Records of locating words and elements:
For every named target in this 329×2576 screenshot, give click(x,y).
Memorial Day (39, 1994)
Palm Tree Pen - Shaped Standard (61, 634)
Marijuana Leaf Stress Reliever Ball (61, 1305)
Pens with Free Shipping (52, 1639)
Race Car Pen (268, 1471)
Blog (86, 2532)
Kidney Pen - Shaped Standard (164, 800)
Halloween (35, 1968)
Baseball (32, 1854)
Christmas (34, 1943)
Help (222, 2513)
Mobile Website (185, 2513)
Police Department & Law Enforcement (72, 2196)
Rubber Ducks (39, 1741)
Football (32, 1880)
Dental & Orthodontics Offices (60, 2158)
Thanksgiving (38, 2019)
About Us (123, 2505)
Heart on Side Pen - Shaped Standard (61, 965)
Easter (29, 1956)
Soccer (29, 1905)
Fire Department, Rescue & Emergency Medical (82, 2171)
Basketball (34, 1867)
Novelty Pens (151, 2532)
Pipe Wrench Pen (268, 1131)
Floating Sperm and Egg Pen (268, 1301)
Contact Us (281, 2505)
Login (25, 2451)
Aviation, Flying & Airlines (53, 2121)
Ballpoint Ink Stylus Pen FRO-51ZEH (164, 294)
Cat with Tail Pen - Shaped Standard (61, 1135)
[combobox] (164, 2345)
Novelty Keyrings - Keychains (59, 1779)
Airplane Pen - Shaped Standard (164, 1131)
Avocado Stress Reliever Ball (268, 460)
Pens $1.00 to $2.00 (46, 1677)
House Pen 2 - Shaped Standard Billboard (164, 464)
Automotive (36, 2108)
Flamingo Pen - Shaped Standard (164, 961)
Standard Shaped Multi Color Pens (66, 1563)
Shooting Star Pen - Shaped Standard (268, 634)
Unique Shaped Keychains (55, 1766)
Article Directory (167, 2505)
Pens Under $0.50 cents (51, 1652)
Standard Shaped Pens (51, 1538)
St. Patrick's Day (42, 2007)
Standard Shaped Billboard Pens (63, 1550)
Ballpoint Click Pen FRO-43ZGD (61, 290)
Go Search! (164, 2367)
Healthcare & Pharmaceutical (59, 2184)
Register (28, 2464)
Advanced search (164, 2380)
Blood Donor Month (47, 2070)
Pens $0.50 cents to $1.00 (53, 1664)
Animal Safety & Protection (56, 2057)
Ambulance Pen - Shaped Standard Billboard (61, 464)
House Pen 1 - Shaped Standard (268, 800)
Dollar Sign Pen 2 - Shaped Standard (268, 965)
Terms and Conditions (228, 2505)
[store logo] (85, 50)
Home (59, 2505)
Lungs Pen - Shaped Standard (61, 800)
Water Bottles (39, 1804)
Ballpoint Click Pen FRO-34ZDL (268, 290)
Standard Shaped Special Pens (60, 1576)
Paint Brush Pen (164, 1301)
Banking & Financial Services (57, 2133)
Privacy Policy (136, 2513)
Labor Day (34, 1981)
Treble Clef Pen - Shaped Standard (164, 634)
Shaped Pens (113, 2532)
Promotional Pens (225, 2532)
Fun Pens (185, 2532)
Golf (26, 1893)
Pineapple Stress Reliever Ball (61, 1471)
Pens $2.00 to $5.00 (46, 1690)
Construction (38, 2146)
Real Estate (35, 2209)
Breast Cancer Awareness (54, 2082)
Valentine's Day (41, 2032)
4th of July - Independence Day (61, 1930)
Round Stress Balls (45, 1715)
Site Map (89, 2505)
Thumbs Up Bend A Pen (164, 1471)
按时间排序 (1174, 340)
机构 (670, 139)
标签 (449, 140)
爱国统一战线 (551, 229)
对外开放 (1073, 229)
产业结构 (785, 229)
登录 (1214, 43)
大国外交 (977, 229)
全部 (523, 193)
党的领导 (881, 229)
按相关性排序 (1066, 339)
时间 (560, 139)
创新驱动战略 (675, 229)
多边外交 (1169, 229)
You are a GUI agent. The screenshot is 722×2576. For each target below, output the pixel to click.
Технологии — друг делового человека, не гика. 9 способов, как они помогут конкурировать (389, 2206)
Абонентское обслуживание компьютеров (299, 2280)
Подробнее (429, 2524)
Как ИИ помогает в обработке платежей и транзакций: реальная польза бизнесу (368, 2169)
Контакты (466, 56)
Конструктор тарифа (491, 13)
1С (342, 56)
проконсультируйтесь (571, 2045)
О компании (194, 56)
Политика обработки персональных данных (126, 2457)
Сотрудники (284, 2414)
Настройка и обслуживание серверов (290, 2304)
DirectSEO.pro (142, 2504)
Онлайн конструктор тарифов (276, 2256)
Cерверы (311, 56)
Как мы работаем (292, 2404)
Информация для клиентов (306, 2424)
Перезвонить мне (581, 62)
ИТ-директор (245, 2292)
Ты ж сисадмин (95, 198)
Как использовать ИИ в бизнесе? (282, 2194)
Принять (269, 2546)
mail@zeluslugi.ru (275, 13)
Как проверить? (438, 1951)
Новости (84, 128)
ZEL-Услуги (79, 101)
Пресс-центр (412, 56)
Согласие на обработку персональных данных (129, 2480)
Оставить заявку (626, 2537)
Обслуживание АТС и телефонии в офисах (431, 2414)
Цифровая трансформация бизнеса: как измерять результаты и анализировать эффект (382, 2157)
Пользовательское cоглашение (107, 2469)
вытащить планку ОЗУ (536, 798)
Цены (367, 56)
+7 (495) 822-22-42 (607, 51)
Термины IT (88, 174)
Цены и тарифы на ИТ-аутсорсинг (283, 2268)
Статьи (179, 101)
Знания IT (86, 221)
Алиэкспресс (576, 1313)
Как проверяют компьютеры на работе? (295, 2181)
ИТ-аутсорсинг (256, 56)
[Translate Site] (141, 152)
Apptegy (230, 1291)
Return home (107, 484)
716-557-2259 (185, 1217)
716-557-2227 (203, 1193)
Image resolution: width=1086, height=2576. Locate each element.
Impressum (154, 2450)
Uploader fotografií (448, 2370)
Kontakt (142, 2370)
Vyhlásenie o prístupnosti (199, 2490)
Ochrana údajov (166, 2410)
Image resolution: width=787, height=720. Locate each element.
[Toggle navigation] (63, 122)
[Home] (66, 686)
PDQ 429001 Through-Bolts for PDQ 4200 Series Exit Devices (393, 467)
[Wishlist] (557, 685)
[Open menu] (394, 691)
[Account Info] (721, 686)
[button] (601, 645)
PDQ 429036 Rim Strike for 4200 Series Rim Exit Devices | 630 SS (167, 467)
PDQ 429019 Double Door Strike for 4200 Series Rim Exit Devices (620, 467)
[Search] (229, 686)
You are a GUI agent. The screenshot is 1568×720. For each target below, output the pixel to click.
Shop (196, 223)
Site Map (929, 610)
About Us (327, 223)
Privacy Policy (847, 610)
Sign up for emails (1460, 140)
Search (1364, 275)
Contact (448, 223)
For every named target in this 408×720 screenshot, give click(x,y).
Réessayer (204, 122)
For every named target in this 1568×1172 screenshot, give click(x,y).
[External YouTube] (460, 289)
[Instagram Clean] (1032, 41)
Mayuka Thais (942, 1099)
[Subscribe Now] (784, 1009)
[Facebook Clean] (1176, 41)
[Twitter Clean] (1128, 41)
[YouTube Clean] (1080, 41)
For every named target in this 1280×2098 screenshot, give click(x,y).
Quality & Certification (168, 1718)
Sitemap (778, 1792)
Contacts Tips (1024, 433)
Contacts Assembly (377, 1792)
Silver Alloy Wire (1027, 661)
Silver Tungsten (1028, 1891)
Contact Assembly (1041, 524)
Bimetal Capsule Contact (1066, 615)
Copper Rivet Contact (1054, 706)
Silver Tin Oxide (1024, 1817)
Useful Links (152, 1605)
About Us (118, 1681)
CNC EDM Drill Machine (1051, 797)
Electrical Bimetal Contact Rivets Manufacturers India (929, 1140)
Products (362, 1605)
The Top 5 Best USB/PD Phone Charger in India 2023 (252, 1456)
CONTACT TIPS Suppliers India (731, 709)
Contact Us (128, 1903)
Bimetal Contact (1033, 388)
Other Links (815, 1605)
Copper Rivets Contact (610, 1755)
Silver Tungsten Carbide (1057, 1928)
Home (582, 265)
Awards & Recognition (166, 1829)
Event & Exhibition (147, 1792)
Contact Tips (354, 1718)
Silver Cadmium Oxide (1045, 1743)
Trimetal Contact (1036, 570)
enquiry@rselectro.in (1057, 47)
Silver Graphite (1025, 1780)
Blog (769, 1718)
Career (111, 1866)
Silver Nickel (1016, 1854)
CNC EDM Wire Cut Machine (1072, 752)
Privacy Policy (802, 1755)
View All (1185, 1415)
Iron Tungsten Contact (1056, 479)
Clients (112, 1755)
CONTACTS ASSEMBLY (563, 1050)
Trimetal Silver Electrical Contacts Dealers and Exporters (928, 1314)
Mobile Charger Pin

Exercise prompt ▸ Identify every line in the entries above that contains the word "Wire", and copy each of those lines.

Task answer ▸
Silver Alloy Wire (1027, 661)
CNC EDM Wire Cut Machine (1072, 752)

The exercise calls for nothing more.